Il y a une scénographie tellement fluide et puissante que c'est bluffant. Tout est parfaitement à sa place, en place, tout est au maximum. C'est ce que le média BD fait de mieux. C'est électrisant à lire. D'autant que, pour ne rien gâcher, la colorisation de Dave Stewart (qui n'a rien à prouver de son excellence) ajoute encore à la perfection de l'ouvrage. Pour cela, Stewart a recours à un "truc" tellement simple que c'est désarmant mais d'une efficacité redoutable. Comme d'une case, d'une bande à l'autre, on passe de ce que fait Faider à ce que fait Nowles à ce que fait Shapiro, chaque personnage est signalé par une couleur (Faider : rouge, Nowles : vert ; Shapiro : bleu). On n'est jamais perdu grâce à cette astuce.
Mais ce choix de couleur a un sens : le bleu (de Shapiro) est synonyme de fidélité, de la foi . Le vert (de Nowles) symbolise l'espoir, en temps il est associé à la mort, à la maladie. Le rouge (de Faider) est symbole de dynamisme, et avec le plus fort potentiel d'action. Renvoyez chaque couleur aux actions des trois hommes dans l'épisode et le projet de Myerson et "la Gamine" et vous verrez que tout colle.
Vraiment, c'est un épisode extraordinaire. Pour une série qui ne l'est pas moins.

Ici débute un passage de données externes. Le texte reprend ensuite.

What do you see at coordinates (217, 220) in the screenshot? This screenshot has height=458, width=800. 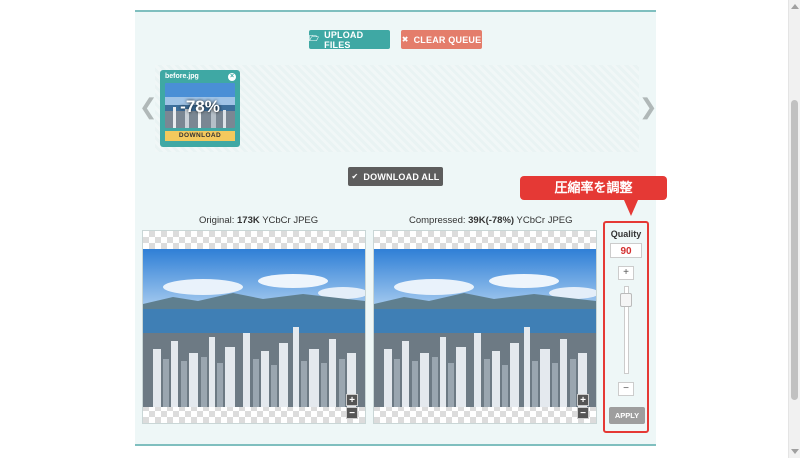 I see `original-prefix: Original:` at bounding box center [217, 220].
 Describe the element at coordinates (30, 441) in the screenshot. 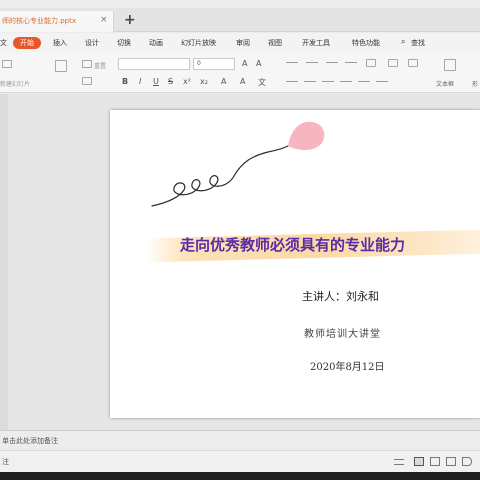

I see `notes-placeholder: 单击此处添加备注` at that location.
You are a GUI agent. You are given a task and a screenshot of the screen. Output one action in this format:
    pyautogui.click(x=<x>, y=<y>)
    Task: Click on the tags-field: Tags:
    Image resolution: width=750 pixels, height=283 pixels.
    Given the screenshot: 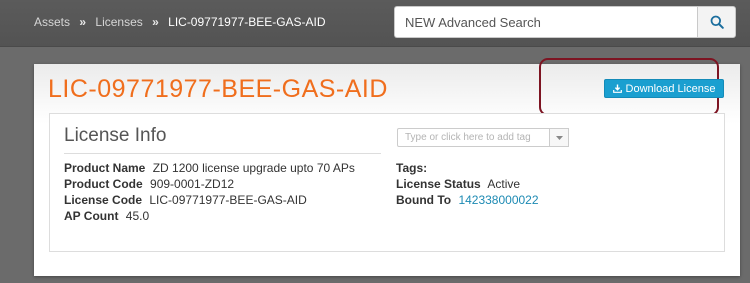 What is the action you would take?
    pyautogui.click(x=414, y=168)
    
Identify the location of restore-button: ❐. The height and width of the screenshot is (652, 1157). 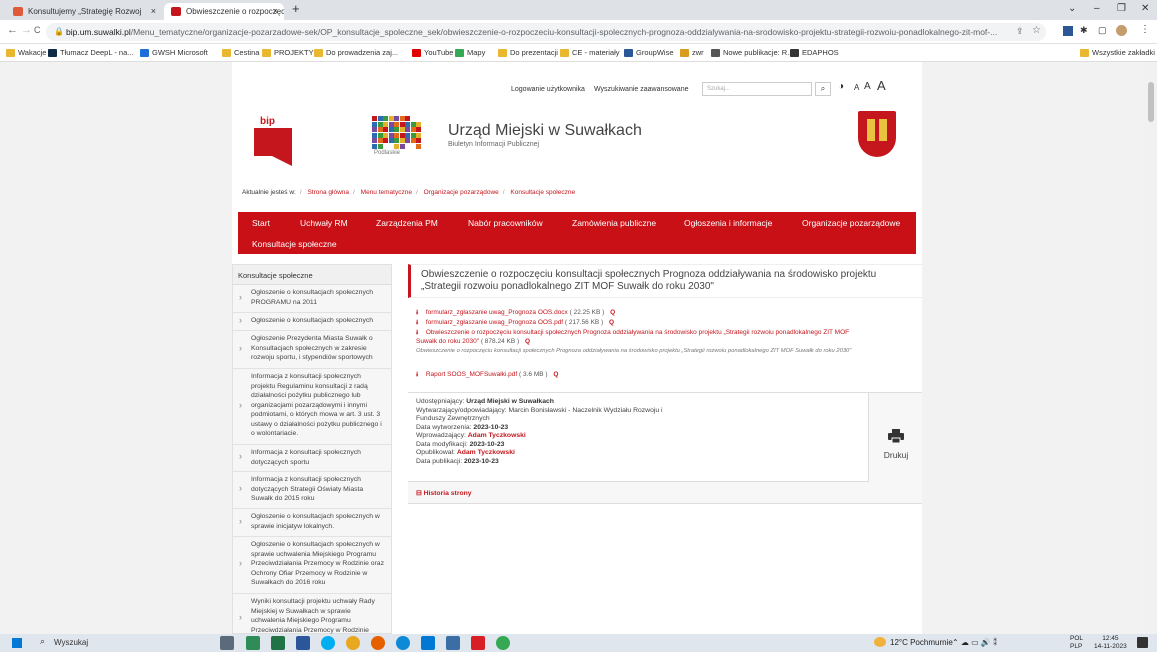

A quatre longueurs de l'arrivée, on ne sait toujours pas comment ça va finir, mais on sait qu'on n'est pas au bout de nos surprises, et du cauchemar.
1 commentaire:
Encore une brillante analyse de cette superbe série,et en tant que modeste mais absolu fan de l'univers Watchmen,je me régale à chaque sortie,merci,il me tarde d'arriver à la conclusion de ce récit captivant et brillant!.